These stocks could survive shortages, inflation and covid


THREE some of the most hated words right now have to be covid, inflation, and shortages. On their own, they are quite emotional. Put them together and they take on a whole new level of danger. Especially when you recognize the fact that none of these issues are exactly transient, either.

Take the latest FTSE rework. Covid and supply chain issues matter when it comes to filtering out winners and losers in this quarterly review. Never mind the fact that it only took one comment from Moderna’s boss, on the potential inability of vaccines to push back the new variant, to deflect global markets.

And then there is inflation. This year, the price of goods and services has increased more than any year since 2008. And this is largely due to shutdowns / starts, closures and then the rapid reopening of our economy, which have caused multiple shocks. that have all been pushing inflation up. Supply and demand drove prices up, causing costs to skyrocket. Take container shipping rates, which have increased three to four times in as many months.

But there is a positive side to the rise in inflation; if not for consumers at least for companies and those who invest in them. Inflation is actually good for some companies, increasing profits for those in sectors that can raise prices. While some – usually smaller – companies that find themselves stuck in a corner unable to raise prices will struggle, others, with the opportunity to relax their pricing power, might find the environment inflationary. transformer.
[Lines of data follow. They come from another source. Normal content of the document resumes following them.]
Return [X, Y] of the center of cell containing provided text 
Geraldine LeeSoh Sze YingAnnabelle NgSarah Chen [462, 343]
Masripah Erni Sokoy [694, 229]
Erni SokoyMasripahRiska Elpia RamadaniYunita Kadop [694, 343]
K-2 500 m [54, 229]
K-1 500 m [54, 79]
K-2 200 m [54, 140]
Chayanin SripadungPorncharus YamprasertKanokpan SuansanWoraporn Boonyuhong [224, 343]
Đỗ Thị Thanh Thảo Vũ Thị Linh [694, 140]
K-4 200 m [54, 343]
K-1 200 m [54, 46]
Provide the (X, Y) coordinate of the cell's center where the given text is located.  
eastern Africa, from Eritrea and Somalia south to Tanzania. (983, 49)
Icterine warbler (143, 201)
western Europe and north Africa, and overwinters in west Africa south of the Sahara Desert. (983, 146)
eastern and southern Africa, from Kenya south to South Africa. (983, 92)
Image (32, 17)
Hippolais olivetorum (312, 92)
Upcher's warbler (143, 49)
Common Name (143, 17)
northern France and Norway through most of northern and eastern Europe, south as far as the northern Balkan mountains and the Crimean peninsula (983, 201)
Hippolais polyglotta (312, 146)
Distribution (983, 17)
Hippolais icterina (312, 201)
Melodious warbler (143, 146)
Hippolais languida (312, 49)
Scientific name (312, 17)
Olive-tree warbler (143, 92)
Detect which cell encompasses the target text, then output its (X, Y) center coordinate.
So who are we talking about? Namely large, established companies with the power to raise prices and the strength to deal with short-term problems of freight, inventory supply, etc. Think about miners exposed to industrial metals, such as Rio Tinto and BHP, which also provide exposure to the wider global economy. Paper and packaging companies like DS Smith and logistics giants Royal Mail, James Fisher and Wincanton.

On the retail side, where the winners of the pandemic depend less on rising prices, but rather on simple demand, companies like Pets at Home and Dechra Pharmaceuticals are both perfectly poised to cash in on the pandemic boom in pets.